* **Task requirements**
Print, in exact form, the lines below from the one containing "The image size is (605, 364)." through the one containing "Image resolution: width=868 pixels, height=488", and omit all others.

* **The input**
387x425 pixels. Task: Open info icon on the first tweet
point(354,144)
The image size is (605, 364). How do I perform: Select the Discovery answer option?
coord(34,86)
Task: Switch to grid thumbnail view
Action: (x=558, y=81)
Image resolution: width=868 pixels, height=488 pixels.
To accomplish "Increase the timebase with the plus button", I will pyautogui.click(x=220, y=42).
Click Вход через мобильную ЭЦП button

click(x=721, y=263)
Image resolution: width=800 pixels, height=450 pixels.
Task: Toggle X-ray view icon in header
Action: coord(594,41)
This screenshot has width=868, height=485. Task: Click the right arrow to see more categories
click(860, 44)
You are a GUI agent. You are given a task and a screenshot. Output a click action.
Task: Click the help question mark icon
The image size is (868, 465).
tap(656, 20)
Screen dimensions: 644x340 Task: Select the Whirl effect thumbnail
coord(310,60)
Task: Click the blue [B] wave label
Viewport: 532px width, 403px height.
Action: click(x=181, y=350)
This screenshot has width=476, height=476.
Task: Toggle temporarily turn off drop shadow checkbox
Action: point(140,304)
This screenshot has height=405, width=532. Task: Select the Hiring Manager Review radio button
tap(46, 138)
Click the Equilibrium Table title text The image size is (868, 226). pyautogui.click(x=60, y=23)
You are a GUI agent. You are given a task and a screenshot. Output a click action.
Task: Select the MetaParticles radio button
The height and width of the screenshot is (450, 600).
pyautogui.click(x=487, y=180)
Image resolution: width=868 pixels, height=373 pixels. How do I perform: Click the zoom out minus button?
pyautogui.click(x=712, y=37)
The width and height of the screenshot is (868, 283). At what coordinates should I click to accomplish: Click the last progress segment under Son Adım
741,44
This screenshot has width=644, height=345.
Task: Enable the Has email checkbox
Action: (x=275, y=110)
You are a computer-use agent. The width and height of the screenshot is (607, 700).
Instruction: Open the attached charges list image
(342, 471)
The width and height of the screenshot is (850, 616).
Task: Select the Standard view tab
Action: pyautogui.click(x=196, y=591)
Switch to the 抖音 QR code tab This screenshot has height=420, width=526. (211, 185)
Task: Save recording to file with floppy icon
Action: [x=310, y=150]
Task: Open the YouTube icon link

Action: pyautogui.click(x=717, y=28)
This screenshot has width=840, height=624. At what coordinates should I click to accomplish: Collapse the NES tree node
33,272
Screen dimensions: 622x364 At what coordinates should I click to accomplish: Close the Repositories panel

* **Written answer**
The image size is (605, 364). How do I perform: Select the Discovery answer option?
coord(34,86)
Task: Switch to grid thumbnail view
Action: (x=558, y=81)
Image resolution: width=868 pixels, height=488 pixels.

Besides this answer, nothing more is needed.